I’m a compulsive planner which means I
need like to know what’s going to happen next; and if I can control what that is, even better. FYI — I know what we’re having for dinner every night for the next two months.
When it comes to my children, I have to remind myself to stop obsessively looking forward. However, there are some things that really must be arranged in advance when you have a child with a disability.
Though I hope to be around for a long time to care for my family, even I, the master of control, can’t control that. So as unpleasant as it seems, we recently updated our wills and named our children’s guardians and Powers of Attorney.
We also created a document listing all accounts, assets, debts, passwords, and any other crucial information
family members would need in the case of, you know, our demise.
We set up an RESP
for our son. He’ll need it to help with law and medical school. After that, he’s on his own. I’m sure his astronaut salary and Pulitzer prize money will be enough to get by on. (What? I tend to dream big.)
So with those details in place, I can relax and just enjoy my kids, right? Well, not exactly.
My daughter puts a kink in that plan. Her developmental delays mean she will always require some level of care.

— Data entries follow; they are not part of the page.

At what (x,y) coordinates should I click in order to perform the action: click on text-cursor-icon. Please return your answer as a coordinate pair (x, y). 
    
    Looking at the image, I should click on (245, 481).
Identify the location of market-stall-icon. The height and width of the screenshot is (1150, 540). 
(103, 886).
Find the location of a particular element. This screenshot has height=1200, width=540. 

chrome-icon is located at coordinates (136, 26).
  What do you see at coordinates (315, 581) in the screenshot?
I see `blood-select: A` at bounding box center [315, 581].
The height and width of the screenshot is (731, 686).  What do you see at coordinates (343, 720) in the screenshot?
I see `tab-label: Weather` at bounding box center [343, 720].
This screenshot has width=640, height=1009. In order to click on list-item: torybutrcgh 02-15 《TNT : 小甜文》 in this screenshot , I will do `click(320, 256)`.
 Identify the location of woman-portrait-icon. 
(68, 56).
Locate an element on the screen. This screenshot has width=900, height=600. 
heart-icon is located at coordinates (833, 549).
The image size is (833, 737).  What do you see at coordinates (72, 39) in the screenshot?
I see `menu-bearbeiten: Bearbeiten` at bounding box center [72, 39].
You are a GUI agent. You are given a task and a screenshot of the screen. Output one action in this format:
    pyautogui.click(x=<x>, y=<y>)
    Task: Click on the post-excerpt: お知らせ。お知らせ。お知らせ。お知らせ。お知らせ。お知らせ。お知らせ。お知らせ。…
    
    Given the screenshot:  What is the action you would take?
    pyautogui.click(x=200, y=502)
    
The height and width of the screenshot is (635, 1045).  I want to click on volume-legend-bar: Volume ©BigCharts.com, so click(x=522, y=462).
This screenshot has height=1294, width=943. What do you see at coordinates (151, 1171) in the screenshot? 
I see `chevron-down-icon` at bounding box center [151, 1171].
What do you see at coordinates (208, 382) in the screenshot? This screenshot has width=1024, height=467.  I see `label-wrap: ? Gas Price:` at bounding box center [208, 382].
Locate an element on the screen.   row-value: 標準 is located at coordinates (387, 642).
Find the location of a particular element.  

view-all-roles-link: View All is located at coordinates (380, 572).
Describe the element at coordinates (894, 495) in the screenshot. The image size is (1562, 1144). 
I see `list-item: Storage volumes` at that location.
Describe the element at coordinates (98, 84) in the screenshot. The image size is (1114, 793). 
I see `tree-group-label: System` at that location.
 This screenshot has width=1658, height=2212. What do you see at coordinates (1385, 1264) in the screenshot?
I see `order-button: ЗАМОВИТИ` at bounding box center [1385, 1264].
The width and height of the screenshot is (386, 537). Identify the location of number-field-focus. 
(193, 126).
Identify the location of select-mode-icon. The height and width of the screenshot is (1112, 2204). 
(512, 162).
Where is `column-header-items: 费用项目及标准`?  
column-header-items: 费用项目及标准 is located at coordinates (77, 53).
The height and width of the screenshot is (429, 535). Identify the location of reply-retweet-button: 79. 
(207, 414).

Since we don’t want the burden to fall upon her brother’s shoulders, we’ve made some extra provisions.
And this where it gets complicated… and where I wish my son would hurry up and finish law school and help his poor legalese challenged mother out!
Our financial advisor helped us set up an RDSP. “A registered disability savings plan (RDSP) is a savings plan intended to help parents and others save for the long term financial security of a person who is eligible for the disability tax credit (DTC).” source
Then our lawyer helped us create a Henson Trust in our daughter’s name—this will protect her assets (typically an inheritance), as well as her right to collect government benefits and entitlements without being dinged with government taxes and fees.
Don’t forget to also put together some kind of document (ours is a big ol’ binder) containing your child’s medical records, medications (doses/schedule), doctor, dentist, and therapist information, your child’s likes and dislikes, strengths and challenges, education related information, and daily schedule.
That way in case of, what I mentioned before – I’ve knocked wood about a dozen times writing this – the people taking care of our special kids will have this “Life Plan” to follow and will be in a better position to fully understand their needs.
When my husband and I are no longer around to provide for our daughter financially, she’ll need funds to sustain a good quality of life. Our lawyer got the ball rolling, but since then my husband and I have been floundering a little, trying to figure out a lot of this out on our own.
I could attempt to explain RDSPs and The Henson Trust and everything else involved in developing a “Special Needs Plan” but it’s complicated and always changing. And since there’s so much riding on getting it right, I’ll leave the details to the experts.
If you are raising a child with a physical or mental disability, www.specialneedsplanning.ca is a good place to start. It’s a great resource with the information you will need to start developing a plan.
Also, talk to parents who have already set up such provisions. I find other parents are often the best (and easiest to actually understand) source of information.
Once you have a plan in place, be sure to review it yearly, and update it as needs and situations change.
Then, all you need to do is relax and love your children like crazy.